Maraknya penyerangan dan penganiayaan terhadap ustadz dan aktivis Islam semakin menguatkan dugaan masyarakat. Anehnya serangan yang selalu terjadi di Subuh hari itu, berakhir dengan cerita para tersangka yang ternyata orang gila. Puncaknya adalah wafatnya Komandan Brigade PP Persatuan Islam (Persis), Ustadz Prawoto pada 1 Februari. Orang-orang bisa menyamakannya dengan pelbagai cerita kelam zaman Nasakom. Seperti kisah Kyai Tartibi yang kepalanya ditindih batu dan dibunuh selepas mengimami shalat subuh. Naudzubillah.
Berbagai kekejaman itu direkam dengan baik oleh Anab Afifi dan Thowaf Zuharon dalam buku mereka Ayat-Ayat yang Disembelih. Kedua penulis berlatar Nahdhiyyin ini mengungkap bagaimana Menhan pertama republik, Otto Iskandar Dinata yang jasadnya dilarung dilaut setelah kepalanya dipenggal. Di Mojopurno, Kiai Soelaiman Zuhdi yang merupakan guru tarekat Naqsabandiyah Kholidiyah dikubur hidup-hidup dan dihujani batu kapur. Sedangkan di Loji Rejosari, Magetan ada banjir darah setinggi mata kaki hasil keganasan PKI di bawah komando Musso yang tak lagi pakai hati. Di bab lain, termaktub kisah Isro yang ayahnya dibakar hingga hangus dan dimutilasi di sawah. Anak 10 tahun itupun hanya bisa memunguti potongan tubuh ayahnya dengan air mata yang tak henti berderai. Ada pula tiga warga Desa Wirosari, Jawa Tengah yang disate, dipancang dan dijadikan orang-orangan sawah. Berderet riwayat penyembelihan dan mutilasi kepada komponen ummat Islam membuat kita bergidik ngeri.

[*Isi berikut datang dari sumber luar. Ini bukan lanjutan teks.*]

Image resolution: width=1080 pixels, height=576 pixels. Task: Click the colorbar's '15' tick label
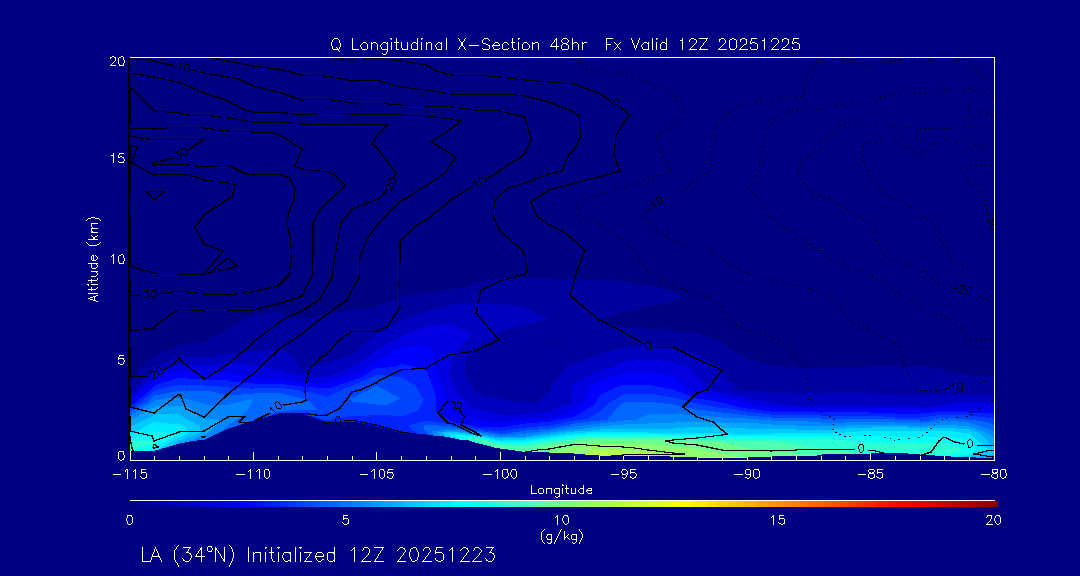[x=777, y=520]
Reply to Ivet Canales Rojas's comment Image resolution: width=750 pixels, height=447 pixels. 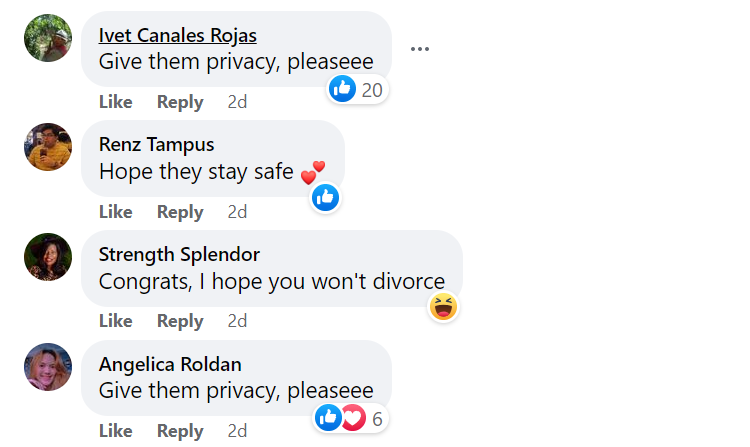click(180, 102)
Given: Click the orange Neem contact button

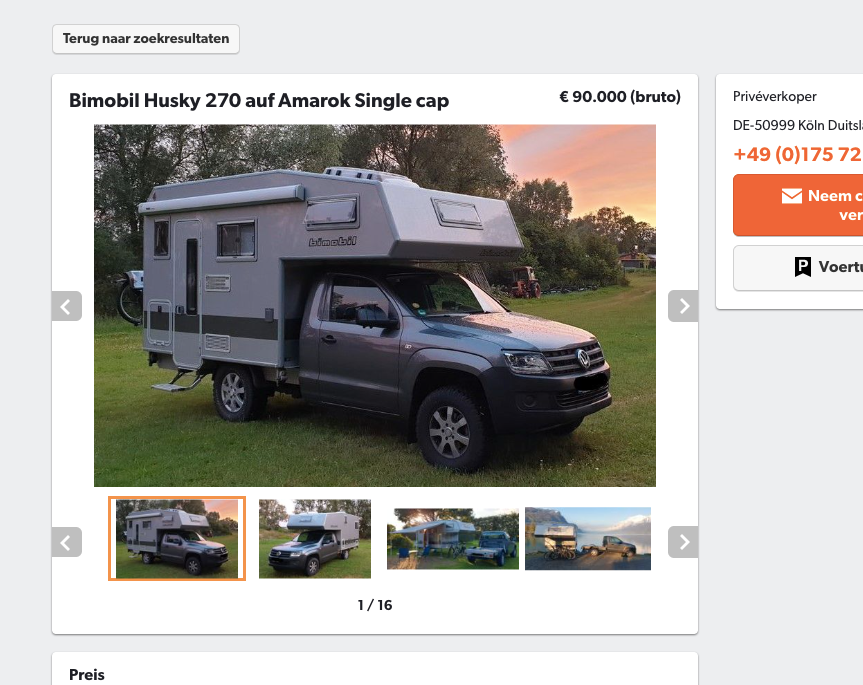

Di masa eksistensi PKI dulu, umat juga dihadapkan pada realita di mana agama dengan leluasa diperolok di depan umum. Sastrawan kawakan Taufiq Ismail mencatat bagaimana seniman LEKRA pernah menggelar pertunjukan ludruk dengan lakon biadab berjudul “Matine Gusti Allah” di Desa Ngronggo, Kediri, Jawa Timur pada tahun 1964. Selesai pementasan, dalam bahasa Jawa pembawa acara berucap, ”Malam ini Allah sudah mati. Besok tak ada lagi Allah.” Penonton yang dalam kriteria Cliffor Geertz tergolong Abangan pun dengan mudah tercuci otaknya. Begitu pun dalam lakon berikutnya, sastrawan underbouw PKI ini membuat lakon yang isinya menyebut Allah jadi pengantin, Gusti Allah mantu, Gusti Allah Bingung dan sebagainya yang memercik api kemarahan ummat.

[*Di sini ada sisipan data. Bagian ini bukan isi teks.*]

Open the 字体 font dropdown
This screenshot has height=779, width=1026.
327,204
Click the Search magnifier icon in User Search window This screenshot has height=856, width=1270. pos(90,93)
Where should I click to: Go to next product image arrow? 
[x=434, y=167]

Hari ini kaum muslim milenial juga merasa gerah dengan bertubinya orang yang menista agama atas nama seni dan kebebasan berekspresi. Mulai dari komika stand-up comedy hingga meme vulgar yang beredar luas di media sosial. Ujaran kebencian terhadap syariat serta framing berita yang menyudutkan Islam yang dahulu disalurkan melalui media Harian Rakjat dan Harian Bintang Timur kini mulai terasa dilakukan banyak media arus utama yang dikuasai konglomerat. Wajar bila kemudian jihad siber digaungkan sebagai perlawanan.
Baca: Menangkis Paham Komunis
Sikap Bijak Pemerintah
Kegeraman rakyat khususnya umat Islam sepatutnya direspon positif oleh pemerintah. Artinya rakyat ini ingin menjaga dasar negara Pancasila yang hendak dirongrong oleh gerakan transnasional yang ingin menghancurkan NKRI. Pihak yang berwenang tak perlu besikap berlebihan terhadap isu ini. Jika ada yang tak benar, silakan diklarifikasi sepenuhnya. Sisanya tinggal laksanakan penegakan hukum yang adil atas semua pihak serta tidak mempolitisasi hukum.

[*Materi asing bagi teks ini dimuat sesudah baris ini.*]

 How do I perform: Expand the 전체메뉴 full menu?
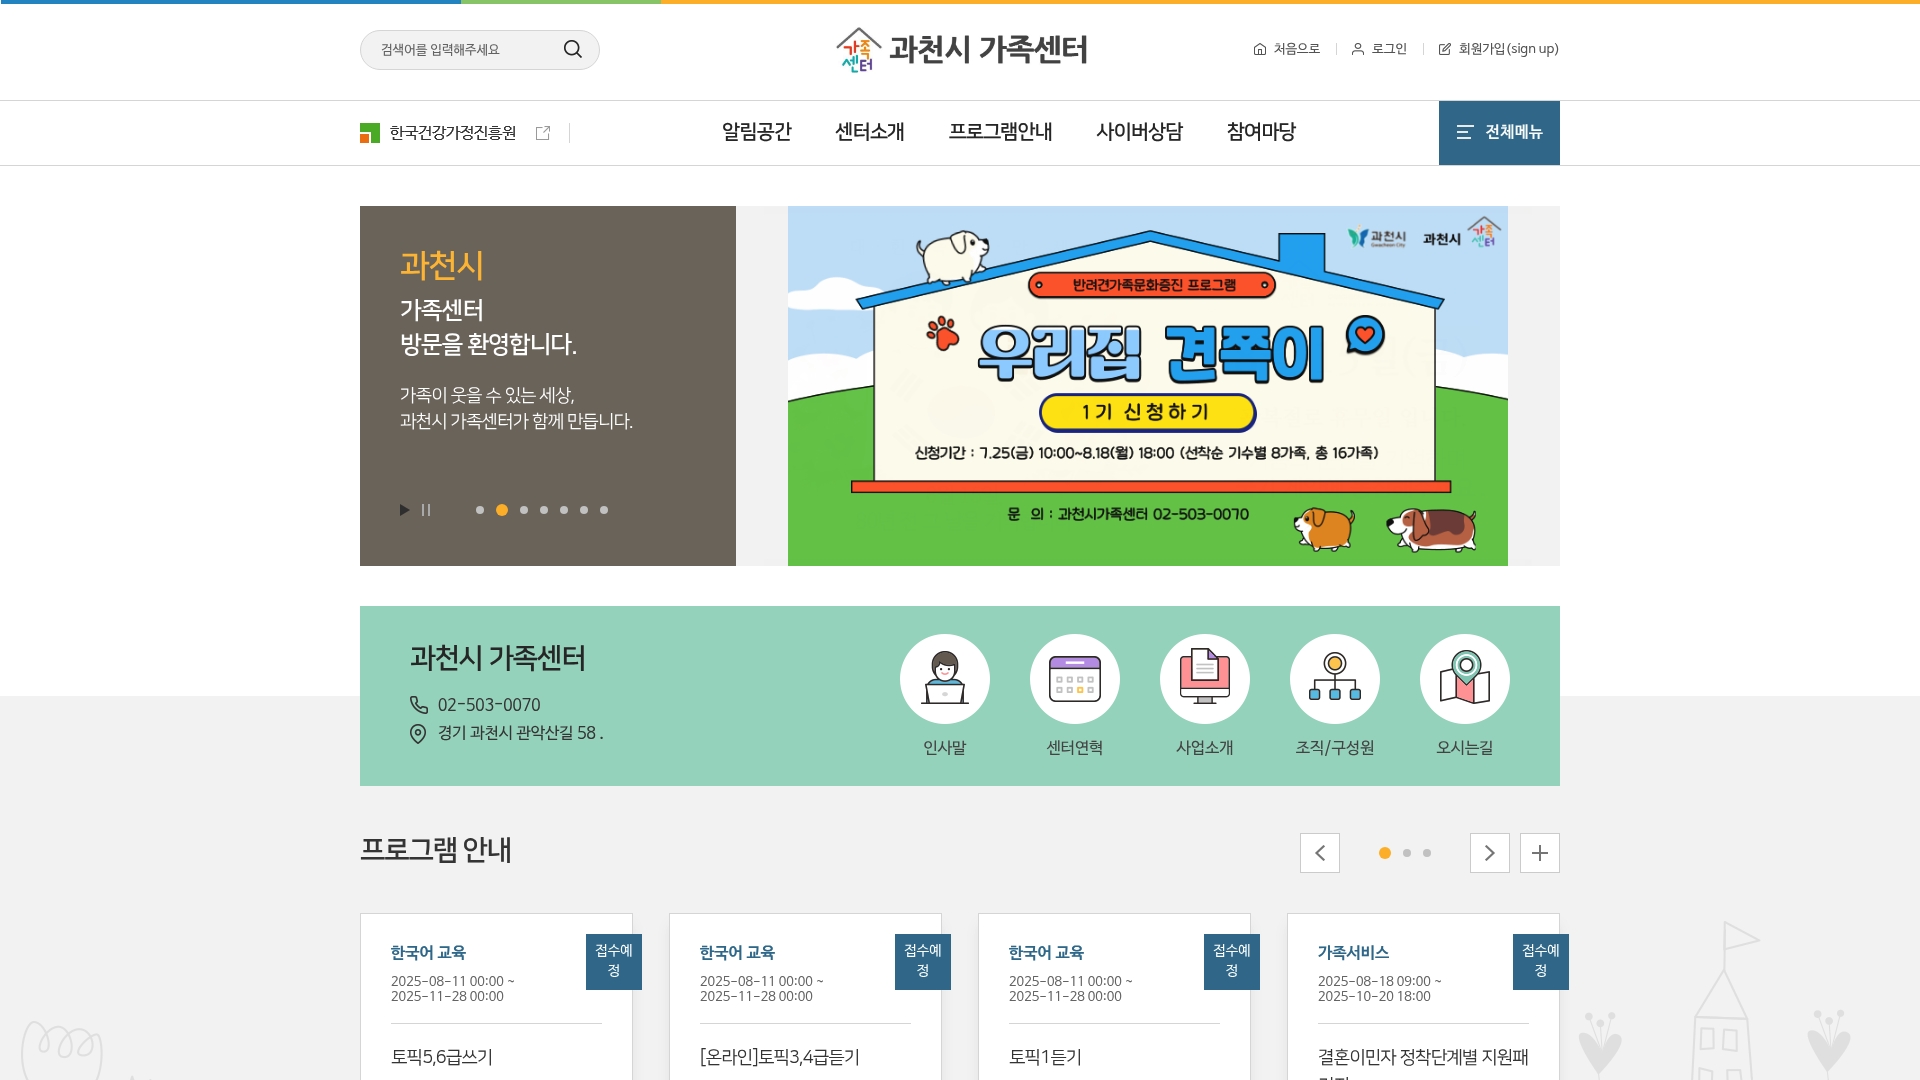tap(1499, 132)
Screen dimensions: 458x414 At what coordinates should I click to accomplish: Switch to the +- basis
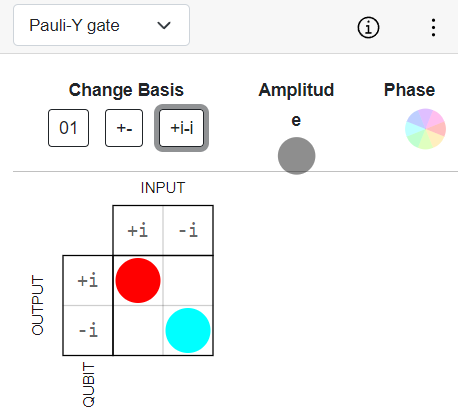coord(124,128)
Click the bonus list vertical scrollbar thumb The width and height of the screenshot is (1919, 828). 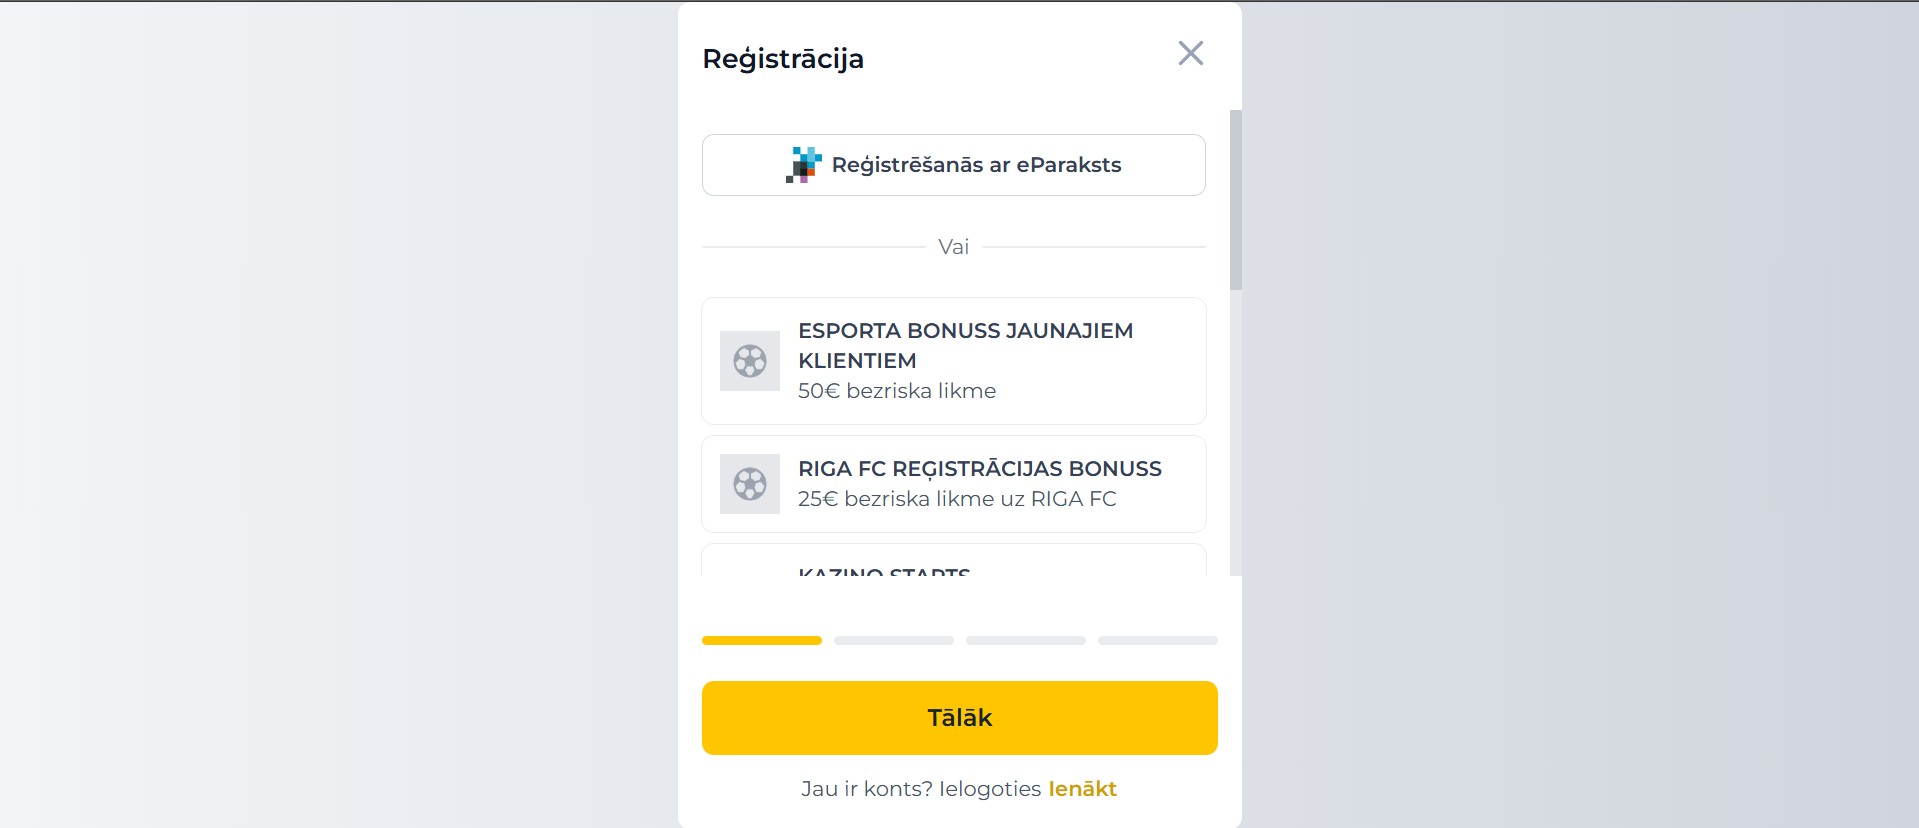pyautogui.click(x=1236, y=200)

Selagi TAP MPRS Nomor 25 Tahun 1966 tentang Pembubaran PKI masih berlaku, maka semua yang berbau komunis dilarang oleh negara. Termasuk pula penyebaran ajaran Komunisme, Leninisme dan Marxisme. Oleh sebab itu, aparat harus selalu bertindak tegas. Pemakaian kaus bersimbol palu arit misalnya, janganlah dibiarkan begitu saja. Dengan begitu stigma negatif yang coba disemat perlahan akan berubah. Angka sembilan juta yang tadi percaya bahwa Jokowi adalah PKI insya Allah akan berkurang drastis.
Terkait kritik sejarah terhadap film Pengkhianatan G30S/PKI garapan Arifin C. Noer yang dituduh sebagai alat propaganda Orba juga tak masalah. Namun patut diwaspadai pembingkaian cerita yang hendak memutarbalikkan fakta seolah PKI hanyalah korban belaka seperti ditutur para peneliti asing seperti John Roosa. Perlu ada kajian sejarah yang lebih obyektif dan cover both side di kemudian hari. Apalagi ada pula “pengadilan swasta” bernama International People’s Tribunal 1965 di Den Haag yang menggiring opini publik bahwa pemerintah sepenuhnya bersalah.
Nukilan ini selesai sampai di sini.